# [Work request]
Repeat exactly the line that contains "You are a computer-use" and every line after it, down to the last line of the entries below. Do not include pictures.

# [Dataset entries]
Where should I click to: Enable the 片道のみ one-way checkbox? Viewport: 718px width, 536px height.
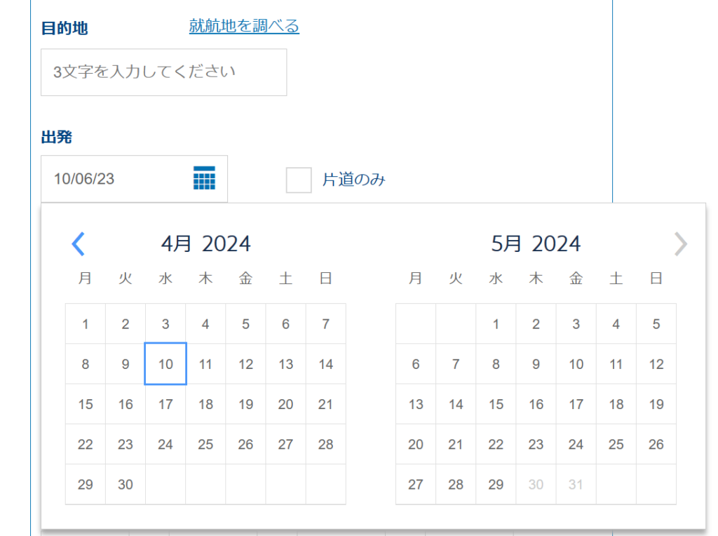(x=299, y=180)
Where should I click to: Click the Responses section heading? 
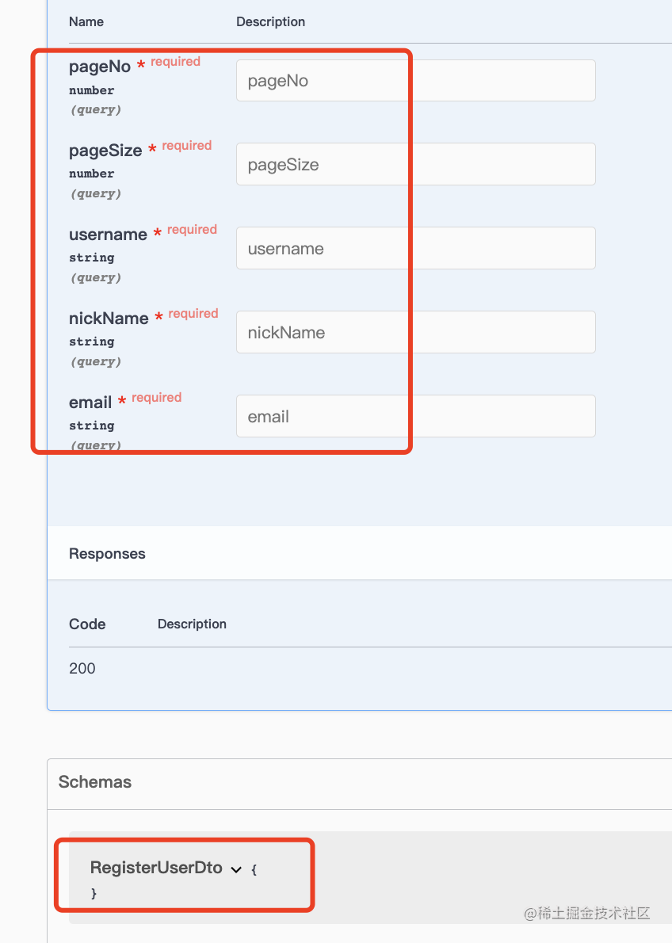[x=107, y=554]

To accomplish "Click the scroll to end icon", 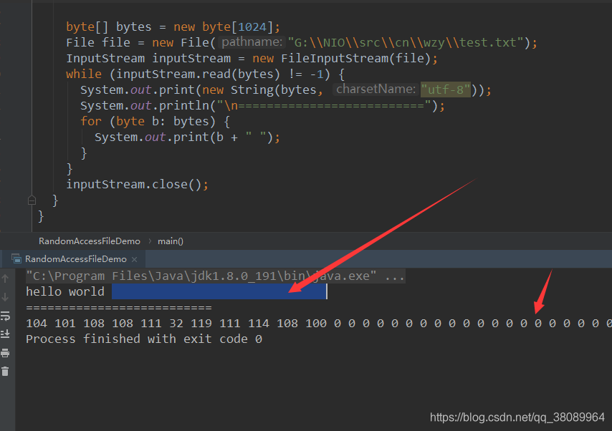I will 5,334.
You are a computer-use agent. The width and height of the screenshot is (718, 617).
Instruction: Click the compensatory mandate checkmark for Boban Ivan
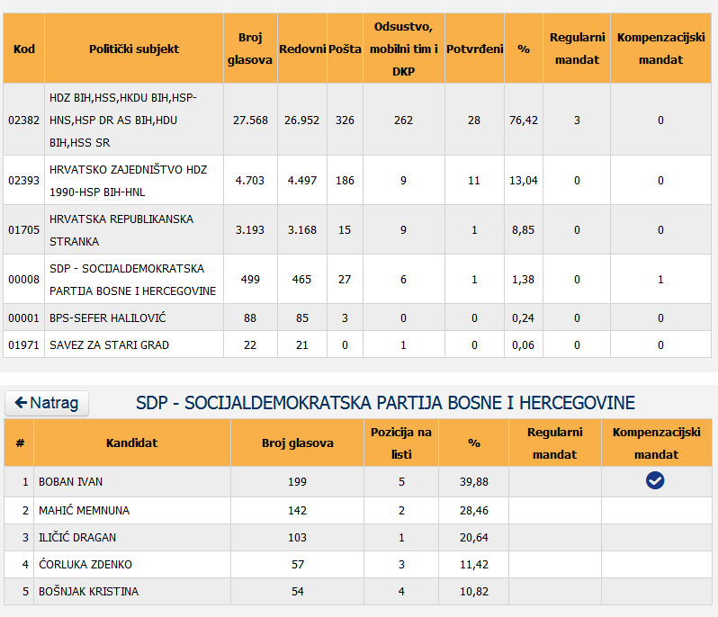655,481
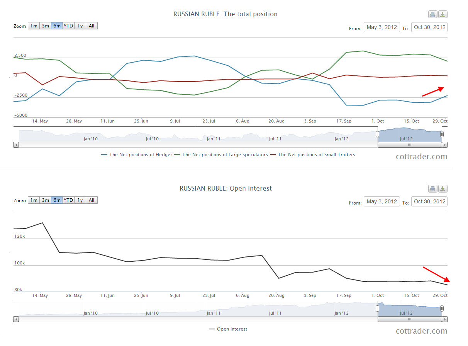The width and height of the screenshot is (468, 346).
Task: Download the Open Interest chart
Action: [443, 189]
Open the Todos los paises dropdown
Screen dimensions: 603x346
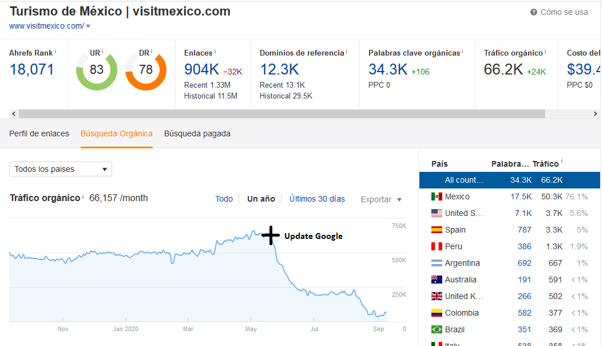[61, 169]
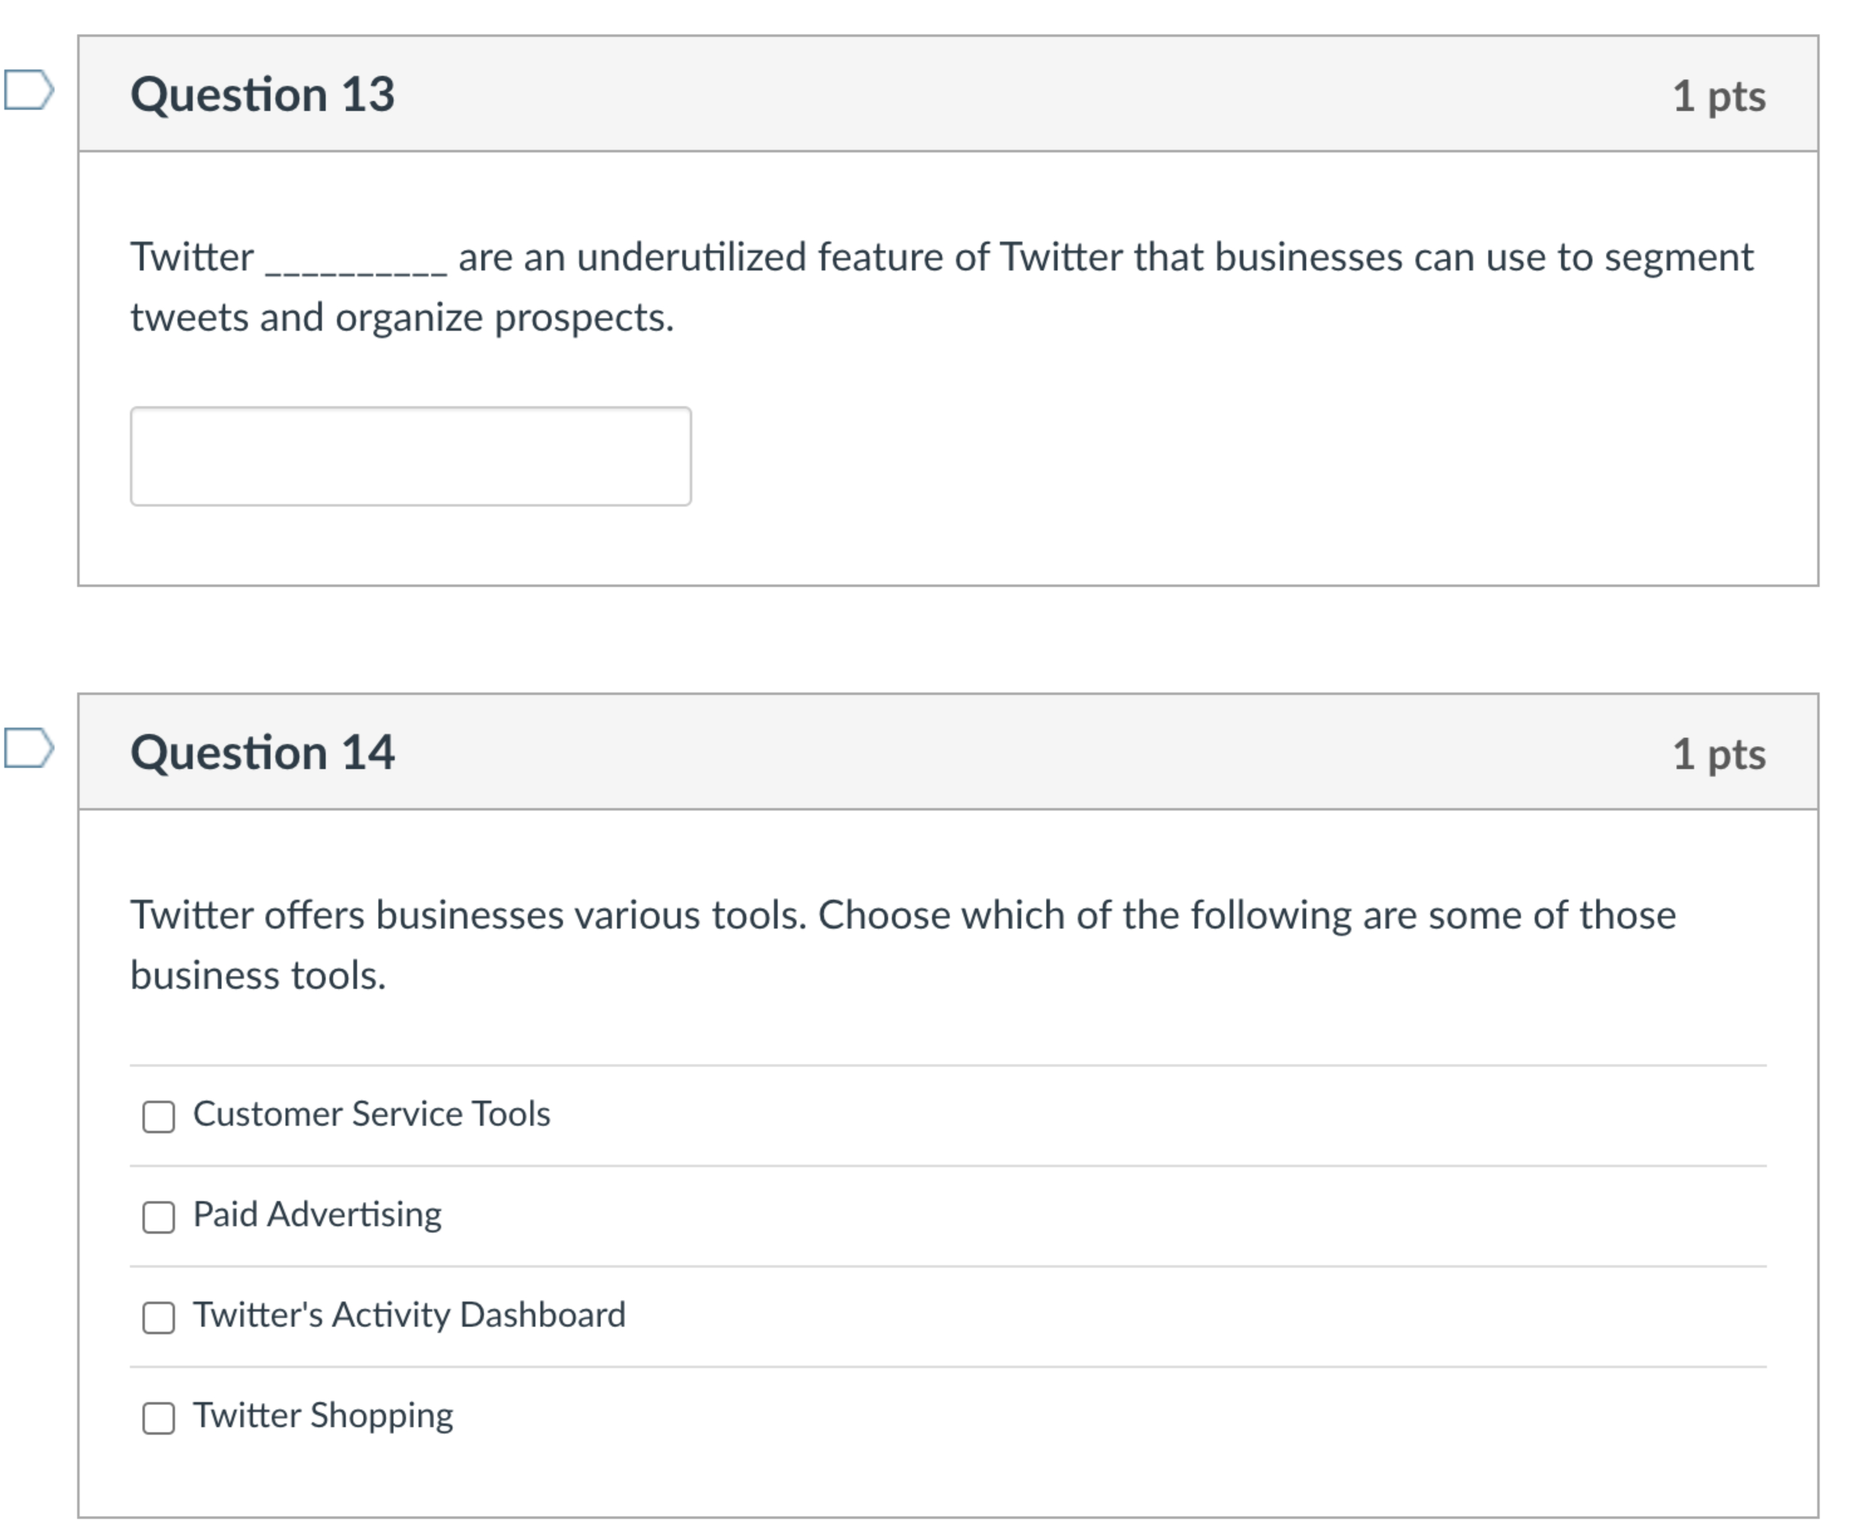Select the Question 13 title text
The width and height of the screenshot is (1870, 1536).
click(264, 93)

# [Exercise response]
You are a computer-use agent. The width and height of the screenshot is (718, 617).
Instruction: Click the compensatory mandate checkmark for Boban Ivan
655,481
The width and height of the screenshot is (468, 346).
Task: Download the Open Interest chart
Action: [443, 189]
Open the Todos los paises dropdown
Screen dimensions: 603x346
[61, 169]
Select the Question 13 title text
The width and height of the screenshot is (1870, 1536).
click(264, 93)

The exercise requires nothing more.